Le 18, à deux heures du matin, nous étions à la voile, mais il nous fallut mouiller le soir; ce ne fut que le 19 après midi que nous sortîmes du détroit de la Sonde, passant au nord de l’île du Prince. Nous observâmes à midi six degrés trente minutes de latitude australe, et à quatre heures après midi, étant environ à quatre lieues de la pointe nord-ouest de l’île du Prince, je pris mon point de départ sur la carte de M. d’Après par six degrés vingt et une minutes de latitude australe et cent deux degrés de longitude orientale du méridien de Paris. Au reste, on peut mouiller partout le long de l’île de Java.
Les Hollandais y entretiennent de petits postes de distance en distance, et chacun d’eux a ordre d’envoyer un soldat à bord des vaisseaux qui passent avec un registre sur lequel on prie d’inscrire le nom du vaisseau, d’où il vient et où il va. On met ce qu’on veut sur ce registre; mais je suis fort éloigné d’en blâmer l’usage, puisque, par ce moyen, on peut avoir des nouvelles de bâtiments dont souvent on est inquiet, et que d’ailleurs le soldat chargé de présenter ce registre apporte aussi des poules, des tortues et d’autres rafraîchissements qu’il vend à fort bon compte. Il n’y avait plus de scorbut au moins apparent à bord de mes vaisseaux; mais beaucoup de gens y étaient attaqués du flux de sang. Je pris donc le pari de faire route pour l’île de France, sans attendre L’Étoile, et je lui en fis le signal le 20.

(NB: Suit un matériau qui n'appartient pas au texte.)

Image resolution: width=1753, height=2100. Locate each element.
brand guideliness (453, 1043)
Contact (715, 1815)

Cette route n’eut rien de remarquable que le beau et bon temps qui l’a rendue fort courte. Nous eûmes constamment le vent de sud-est très frais. Nous en avions besoin; car le nombre des malades augmentait chaque jour, les convalescences étaient fort longues, et il se joignit aux flux de sang des fièvres chaudes; un de mes charpentiers en mourut la nuit du 30 au 31. Ma mâture me causait aussi beaucoup d’inquiétude. Il y avait lieu d’appréhender que le grand mât ne rompît cinq ou six pieds au-dessous du trélingage. Je le fis jumeler, et pour le soulager, je dégréai le mât de perroquet et tins toujours deux ris dans le grand hunier.

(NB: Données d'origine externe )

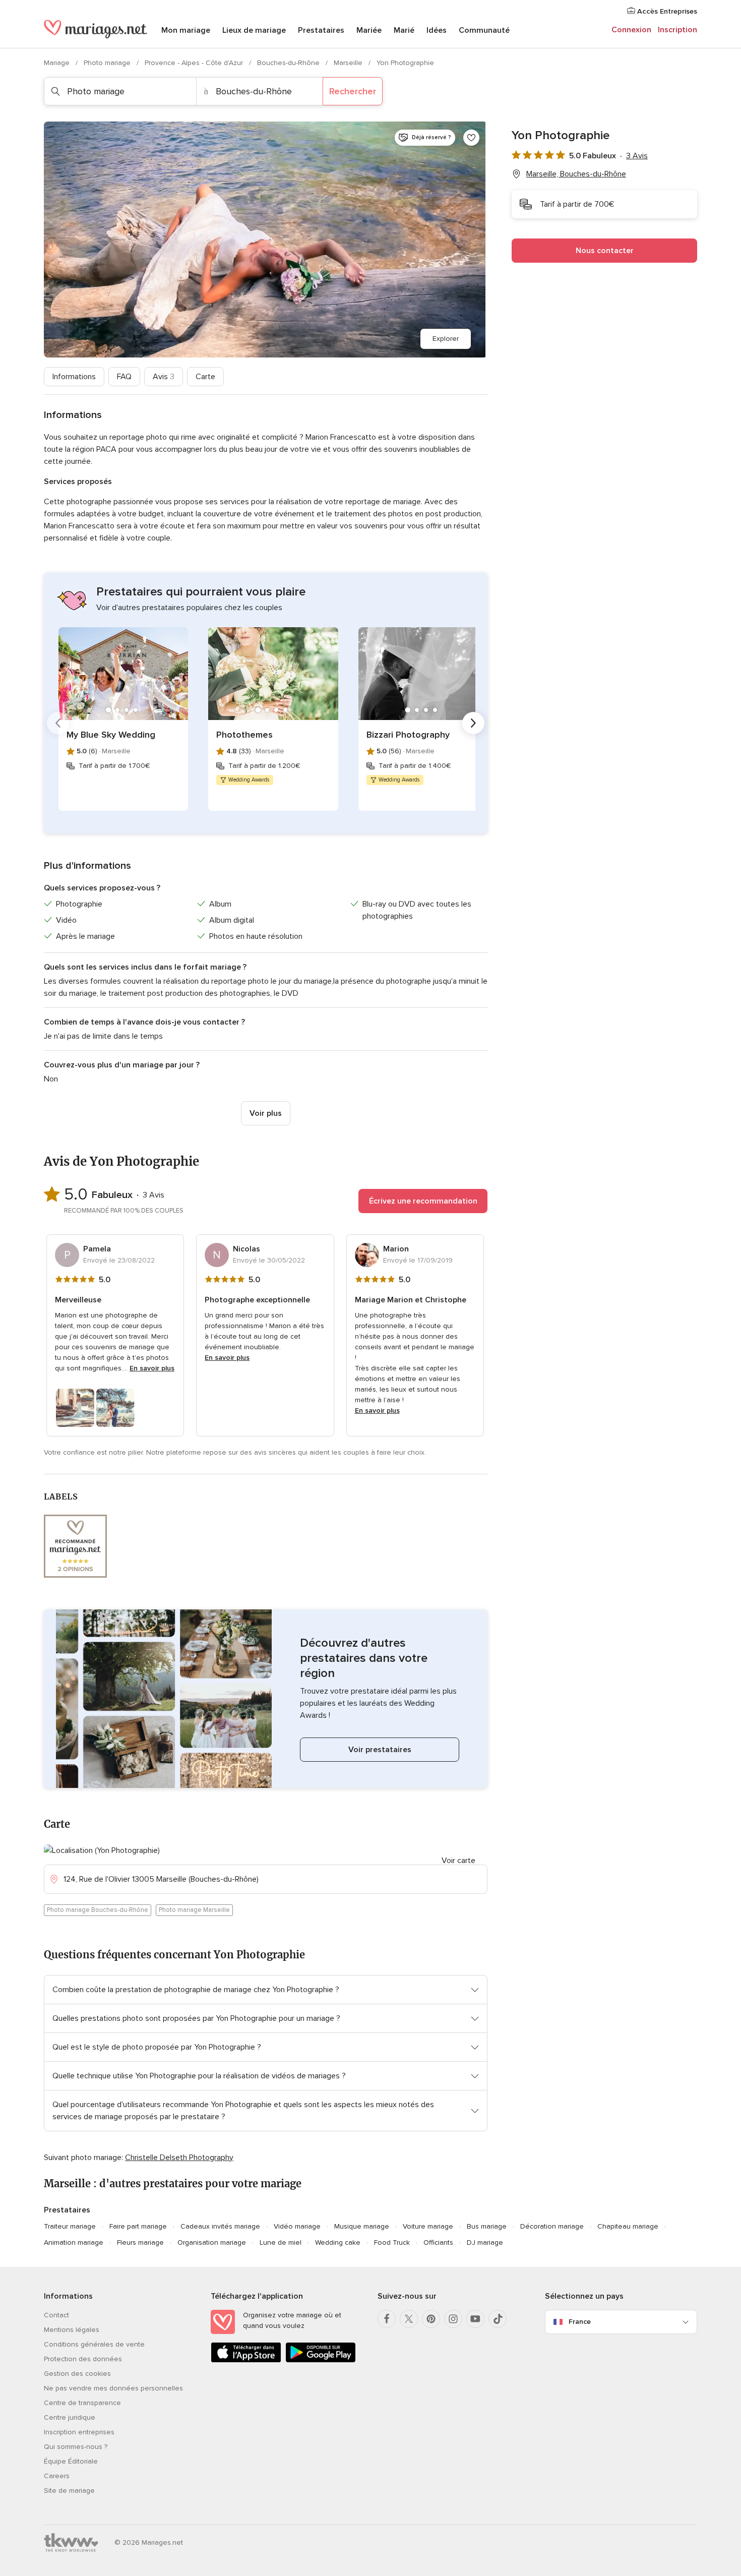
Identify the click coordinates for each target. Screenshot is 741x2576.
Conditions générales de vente (94, 2344)
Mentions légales (71, 2329)
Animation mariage (73, 2242)
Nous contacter (605, 251)
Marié (404, 30)
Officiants (438, 2242)
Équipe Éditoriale (71, 2461)
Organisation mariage (211, 2242)
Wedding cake (337, 2242)
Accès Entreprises (666, 11)
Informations (74, 377)
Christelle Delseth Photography (179, 2157)
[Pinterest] (431, 2319)
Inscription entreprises (79, 2432)
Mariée (369, 30)
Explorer (446, 338)
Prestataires (321, 30)
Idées (436, 30)
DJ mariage (485, 2242)
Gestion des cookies (77, 2373)
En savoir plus (152, 1368)
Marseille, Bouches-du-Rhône (576, 174)
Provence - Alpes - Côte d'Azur (195, 62)
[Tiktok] (497, 2319)
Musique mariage (361, 2226)
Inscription (677, 30)
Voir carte (458, 1860)
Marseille (349, 62)
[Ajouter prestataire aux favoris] (471, 138)
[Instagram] (453, 2319)
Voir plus (266, 1113)
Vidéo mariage (297, 2226)
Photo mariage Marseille (194, 1910)
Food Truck (392, 2242)
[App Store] (246, 2360)
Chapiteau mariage (627, 2226)
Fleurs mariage (140, 2242)
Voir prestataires (379, 1750)
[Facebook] (387, 2319)
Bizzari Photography (408, 734)
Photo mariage (108, 62)
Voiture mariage (428, 2226)
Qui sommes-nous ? (75, 2446)
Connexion (631, 30)
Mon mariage (185, 30)
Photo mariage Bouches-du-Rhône (97, 1910)
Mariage (58, 62)
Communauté (484, 30)
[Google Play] (320, 2360)
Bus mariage (487, 2226)
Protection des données (83, 2359)
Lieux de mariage (254, 30)
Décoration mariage (552, 2226)
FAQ (124, 377)
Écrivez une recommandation (423, 1201)
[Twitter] (409, 2319)
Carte (205, 377)
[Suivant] (473, 723)
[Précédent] (58, 723)
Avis (163, 377)
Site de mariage (69, 2490)
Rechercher (352, 91)
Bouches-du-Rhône (289, 62)
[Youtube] (475, 2319)
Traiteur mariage (70, 2226)
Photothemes (244, 734)
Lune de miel (280, 2242)
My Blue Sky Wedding (111, 734)
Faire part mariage (138, 2226)
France (580, 2321)
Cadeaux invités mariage (220, 2226)
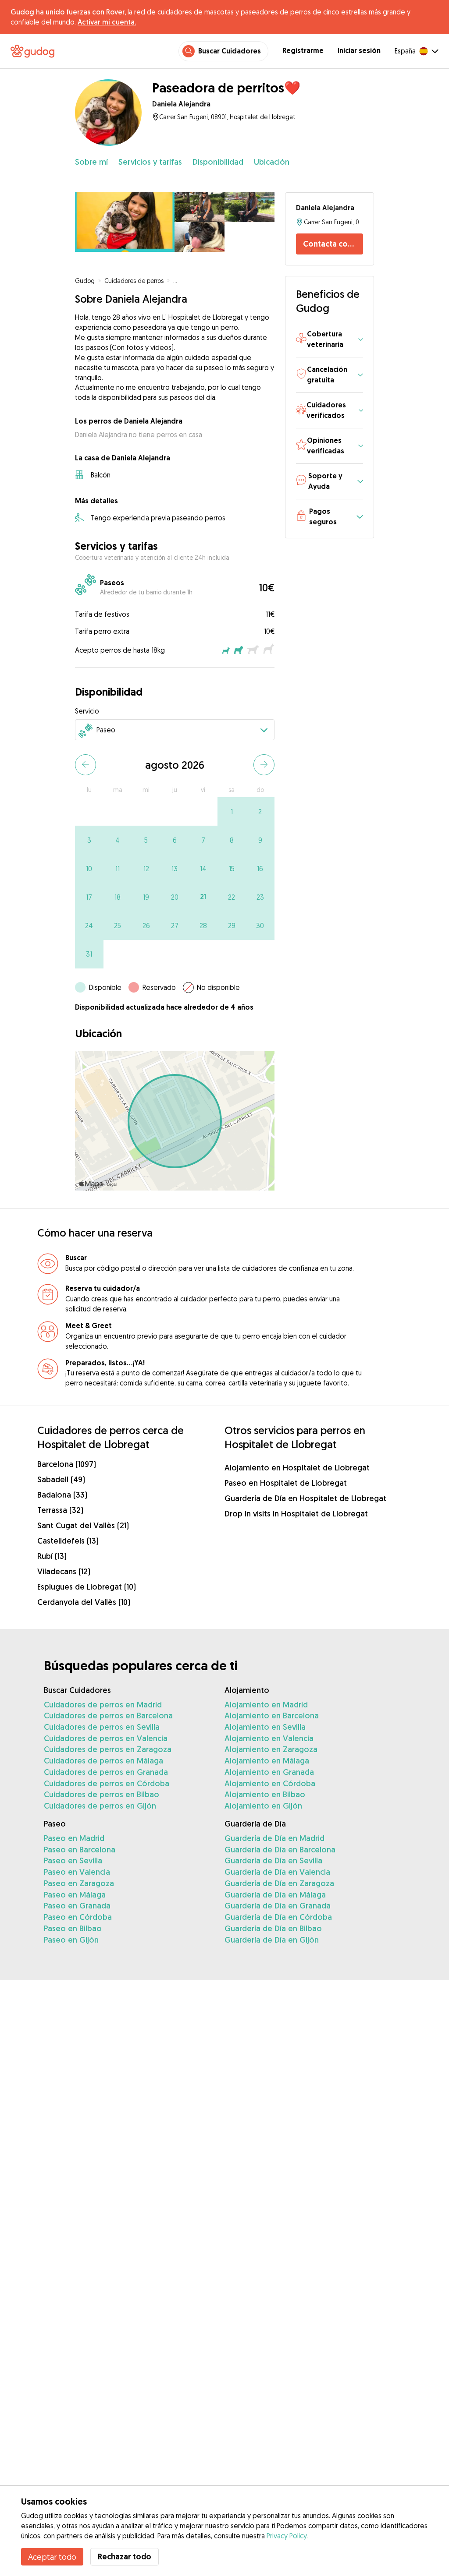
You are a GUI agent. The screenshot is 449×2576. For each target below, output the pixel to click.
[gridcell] (231, 811)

Ces précautions retardaient considérablement notre marche; malgré cela, le dix-huitième jour de notre sortie de Batavia, nous eûmes la vue de l’île Rodrigue, et le surlendemain celle de l’île de France.
Le 5 novembre à quatre heures du soir, nous étions nord et sud de la pointe nord-est de l’île Rodrigue.